El detonante de este escenario —agravado por la declaratoria de asamblea permanente y la viralización de documentos en redes sociales— es la sombra de una presunta asignación irregular de salarios desproporcionados mediante el sistema de «puntos». Si bien es imperativo invocar el principio de presunción de inocencia y esperar el veredicto de las autoridades competentes, la sola percepción de opacidad en el manejo de los recursos públicos ya constituye una herida profunda a la credibilidad de la institución.
El sistema de puntos, diseñado originalmente para premiar la producción intelectual y el mérito académico, pierde toda su esencia cuando se convierte en un mecanismo de privilegio bajo sospecha de manipulación. Las cifras que circulan en la opinión pública han encendido las alarmas al sugerir remuneraciones que, de confirmarse, superarían los ingresos del Presidente de la República o de la alta gerencia de estatales como Ecopetrol.
No se trata aquí de escatimar el derecho a un salario digno para los formadores, sino de exigir que cada peso proveniente del erario resista el más riguroso escrutinio ciudadano. La universidad pública no puede ser un botín; su financiamiento estatal le impone el deber ético de la transparencia absoluta.
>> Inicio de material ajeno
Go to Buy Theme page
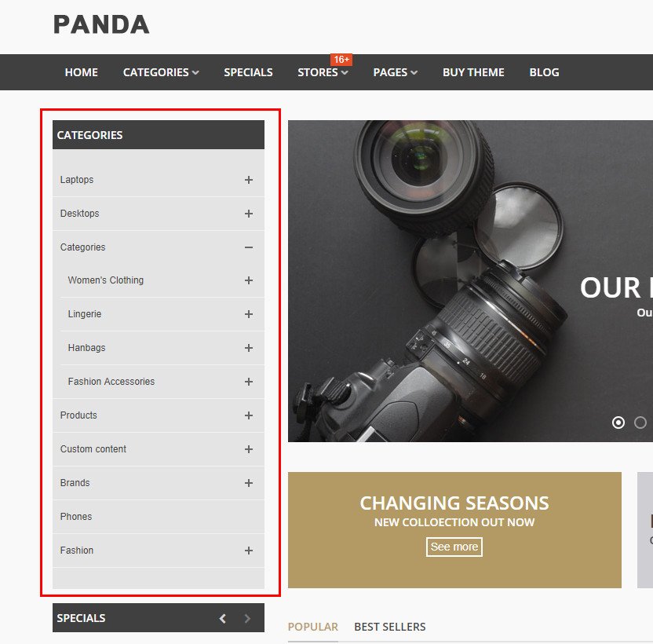The width and height of the screenshot is (653, 644). point(473,72)
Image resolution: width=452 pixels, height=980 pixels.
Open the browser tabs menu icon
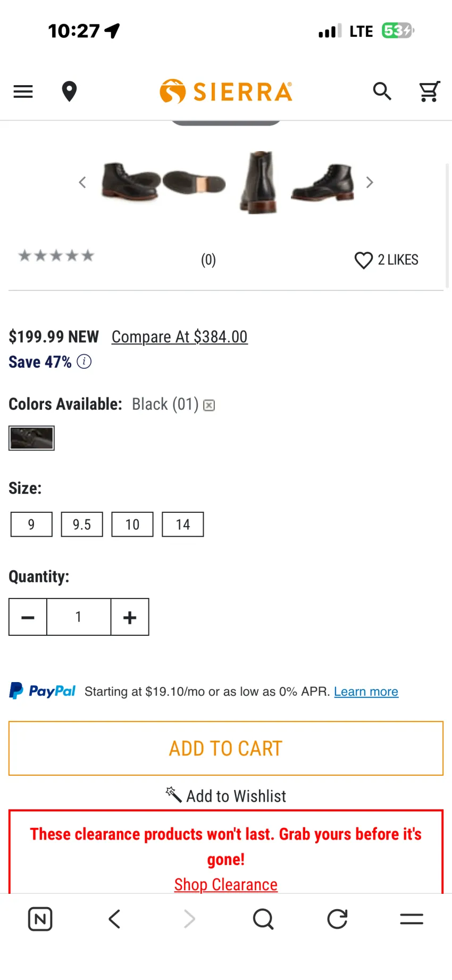(412, 919)
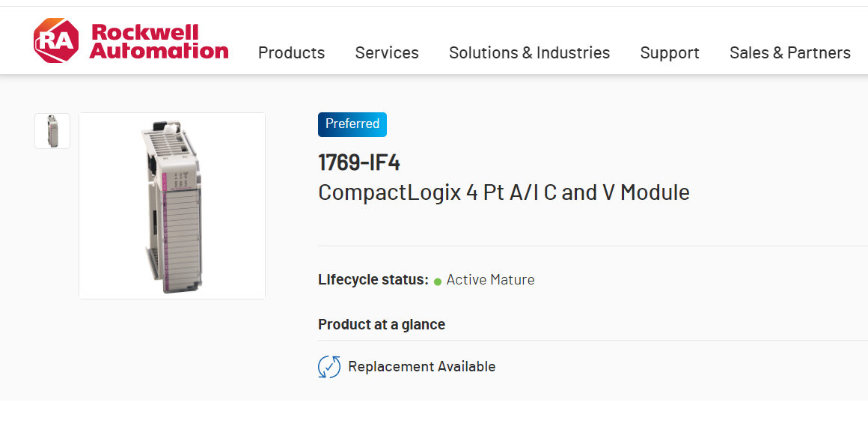Viewport: 868px width, 429px height.
Task: Open the Products menu
Action: (x=291, y=52)
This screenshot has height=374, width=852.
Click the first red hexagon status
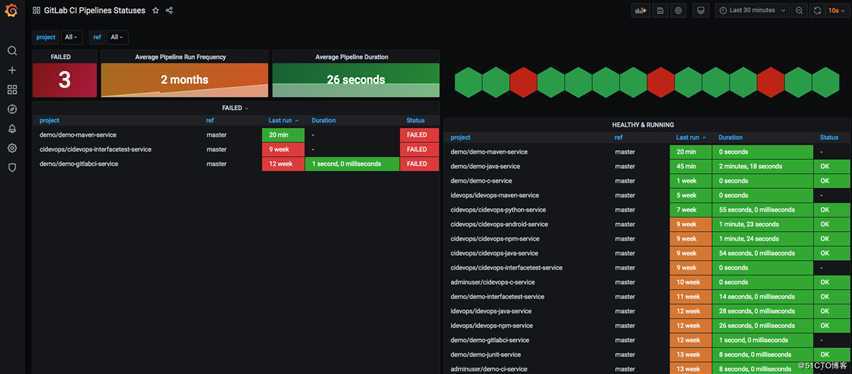point(524,83)
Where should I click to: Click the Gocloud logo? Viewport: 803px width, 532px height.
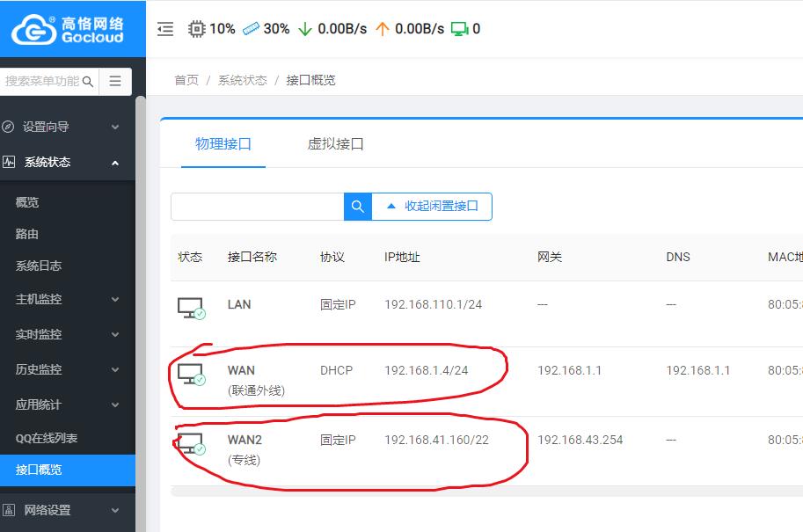(68, 29)
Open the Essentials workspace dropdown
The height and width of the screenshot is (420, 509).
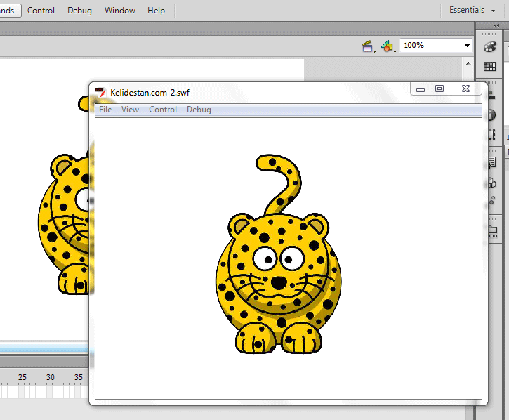pyautogui.click(x=472, y=10)
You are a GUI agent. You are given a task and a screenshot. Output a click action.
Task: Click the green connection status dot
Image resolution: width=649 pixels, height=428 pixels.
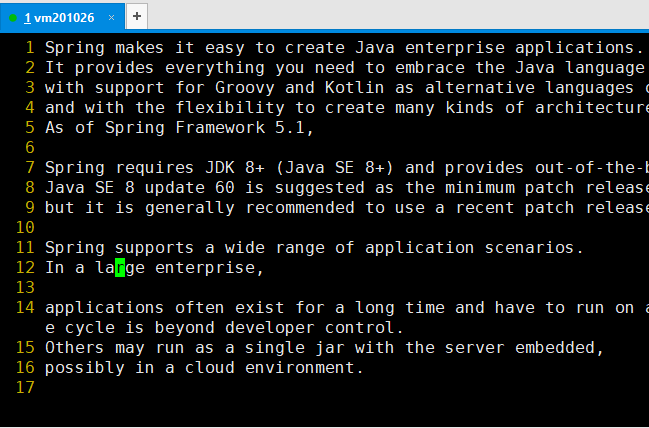pyautogui.click(x=13, y=18)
El clima de confrontación que hoy se observa en los videos de las protestas es el síntoma inequívoco de una confianza rota entre las directivas y la comunidad.
Ante este panorama, el silencio no es una opción para las autoridades universitarias, como tampoco la lentitud para los organismos de control. Es momento de claridad: si las denuncias son infundadas, la institución debe limpiar su nombre con pruebas; pero si se confirman irregularidades, el país debe exigir justicia. La educación superior debe ser un faro de ética y meritocracia, nunca un escenario donde la duda opaque la verdad.